Aim of the task -> For the records below, print the lines from the line with "Task: Open the Collections sidebar panel" through the line with "The image size is (1780, 1248)." exactly as written; include both end lines and exclude the rest.
- Opening Delimiter -
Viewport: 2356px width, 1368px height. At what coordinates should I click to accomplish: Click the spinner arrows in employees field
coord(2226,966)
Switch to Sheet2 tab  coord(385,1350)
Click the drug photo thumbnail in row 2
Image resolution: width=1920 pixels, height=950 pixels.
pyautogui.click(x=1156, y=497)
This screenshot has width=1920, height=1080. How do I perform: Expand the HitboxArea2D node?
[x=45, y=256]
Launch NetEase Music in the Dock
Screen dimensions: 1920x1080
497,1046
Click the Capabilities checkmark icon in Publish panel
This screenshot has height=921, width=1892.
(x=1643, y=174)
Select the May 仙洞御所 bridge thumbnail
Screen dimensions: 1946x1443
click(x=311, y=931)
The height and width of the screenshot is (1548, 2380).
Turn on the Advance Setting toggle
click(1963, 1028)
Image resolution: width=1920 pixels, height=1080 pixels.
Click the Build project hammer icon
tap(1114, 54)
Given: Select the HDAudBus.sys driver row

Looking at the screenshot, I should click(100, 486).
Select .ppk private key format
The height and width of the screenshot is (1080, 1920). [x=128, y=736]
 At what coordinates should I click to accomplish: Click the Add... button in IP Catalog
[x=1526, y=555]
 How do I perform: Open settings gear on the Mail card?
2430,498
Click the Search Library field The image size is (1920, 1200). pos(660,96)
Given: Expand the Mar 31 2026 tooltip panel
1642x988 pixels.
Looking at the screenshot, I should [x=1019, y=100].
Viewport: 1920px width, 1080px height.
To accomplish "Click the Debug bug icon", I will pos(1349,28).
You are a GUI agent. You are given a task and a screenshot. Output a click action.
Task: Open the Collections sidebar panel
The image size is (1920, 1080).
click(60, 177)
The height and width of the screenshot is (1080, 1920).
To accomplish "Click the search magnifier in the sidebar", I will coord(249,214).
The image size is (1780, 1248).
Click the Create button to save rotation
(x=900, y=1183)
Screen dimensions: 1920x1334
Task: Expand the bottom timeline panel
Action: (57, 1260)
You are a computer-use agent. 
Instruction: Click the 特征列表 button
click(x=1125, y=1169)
- Closing Delimiter -
Reply to the exercise ->
Task: Open the Collections sidebar panel
The image size is (1920, 1080).
click(60, 177)
The height and width of the screenshot is (1080, 1920).
To accomplish "Click the search magnifier in the sidebar", I will coord(249,214).
The image size is (1780, 1248).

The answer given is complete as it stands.